**Problem**. Using the entries below, quote exactly the span of lines that begins with the line containing "How do I perform: Toggle" and ends with the final line.

**Data shown**.
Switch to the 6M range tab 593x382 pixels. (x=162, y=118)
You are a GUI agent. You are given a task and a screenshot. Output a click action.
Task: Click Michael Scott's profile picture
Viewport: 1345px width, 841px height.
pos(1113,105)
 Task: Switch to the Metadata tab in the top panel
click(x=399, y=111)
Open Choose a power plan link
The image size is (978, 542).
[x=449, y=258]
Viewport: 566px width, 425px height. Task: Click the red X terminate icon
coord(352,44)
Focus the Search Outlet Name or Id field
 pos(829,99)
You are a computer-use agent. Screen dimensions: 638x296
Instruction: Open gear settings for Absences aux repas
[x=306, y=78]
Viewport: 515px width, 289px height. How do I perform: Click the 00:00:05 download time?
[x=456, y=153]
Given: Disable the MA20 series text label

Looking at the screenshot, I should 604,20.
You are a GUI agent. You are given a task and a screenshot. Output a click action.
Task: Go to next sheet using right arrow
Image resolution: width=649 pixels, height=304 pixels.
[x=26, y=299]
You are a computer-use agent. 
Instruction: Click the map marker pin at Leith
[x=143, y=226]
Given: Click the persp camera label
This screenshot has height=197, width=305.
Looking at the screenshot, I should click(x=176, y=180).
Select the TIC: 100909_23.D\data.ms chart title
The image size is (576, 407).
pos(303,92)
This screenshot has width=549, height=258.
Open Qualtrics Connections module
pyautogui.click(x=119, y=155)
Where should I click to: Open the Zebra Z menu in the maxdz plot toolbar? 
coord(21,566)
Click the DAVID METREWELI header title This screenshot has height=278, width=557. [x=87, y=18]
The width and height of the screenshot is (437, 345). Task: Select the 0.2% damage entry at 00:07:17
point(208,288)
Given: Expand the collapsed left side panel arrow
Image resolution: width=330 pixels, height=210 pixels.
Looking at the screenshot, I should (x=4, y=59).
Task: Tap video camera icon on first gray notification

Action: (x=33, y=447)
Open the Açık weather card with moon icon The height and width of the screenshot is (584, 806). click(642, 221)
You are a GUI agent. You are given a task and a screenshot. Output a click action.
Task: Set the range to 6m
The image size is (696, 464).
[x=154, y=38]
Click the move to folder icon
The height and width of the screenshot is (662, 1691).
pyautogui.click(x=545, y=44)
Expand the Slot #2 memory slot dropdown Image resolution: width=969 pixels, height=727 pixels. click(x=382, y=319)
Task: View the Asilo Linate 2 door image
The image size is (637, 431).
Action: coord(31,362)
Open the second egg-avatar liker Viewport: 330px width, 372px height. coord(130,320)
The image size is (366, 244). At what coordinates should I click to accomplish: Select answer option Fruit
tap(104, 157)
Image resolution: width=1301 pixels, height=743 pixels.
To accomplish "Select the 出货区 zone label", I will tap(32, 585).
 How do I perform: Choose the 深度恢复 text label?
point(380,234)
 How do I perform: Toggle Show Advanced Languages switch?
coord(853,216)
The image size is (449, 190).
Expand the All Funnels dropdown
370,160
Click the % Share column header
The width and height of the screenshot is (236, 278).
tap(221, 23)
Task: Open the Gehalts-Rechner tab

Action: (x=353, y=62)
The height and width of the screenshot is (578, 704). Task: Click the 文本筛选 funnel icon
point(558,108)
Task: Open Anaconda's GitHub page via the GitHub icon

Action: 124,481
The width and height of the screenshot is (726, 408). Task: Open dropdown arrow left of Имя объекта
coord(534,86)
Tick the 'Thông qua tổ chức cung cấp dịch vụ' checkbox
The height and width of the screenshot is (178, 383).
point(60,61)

**Written solution**.
 How do I perform: Toggle Show Advanced Languages switch?
coord(853,216)
The image size is (449, 190).
Expand the All Funnels dropdown
370,160
Click the % Share column header
The width and height of the screenshot is (236, 278).
tap(221, 23)
Task: Open the Gehalts-Rechner tab

Action: (x=353, y=62)
The height and width of the screenshot is (578, 704). Task: Click the 文本筛选 funnel icon
point(558,108)
Task: Open Anaconda's GitHub page via the GitHub icon

Action: 124,481
The width and height of the screenshot is (726, 408). Task: Open dropdown arrow left of Имя объекта
coord(534,86)
Tick the 'Thông qua tổ chức cung cấp dịch vụ' checkbox
The height and width of the screenshot is (178, 383).
point(60,61)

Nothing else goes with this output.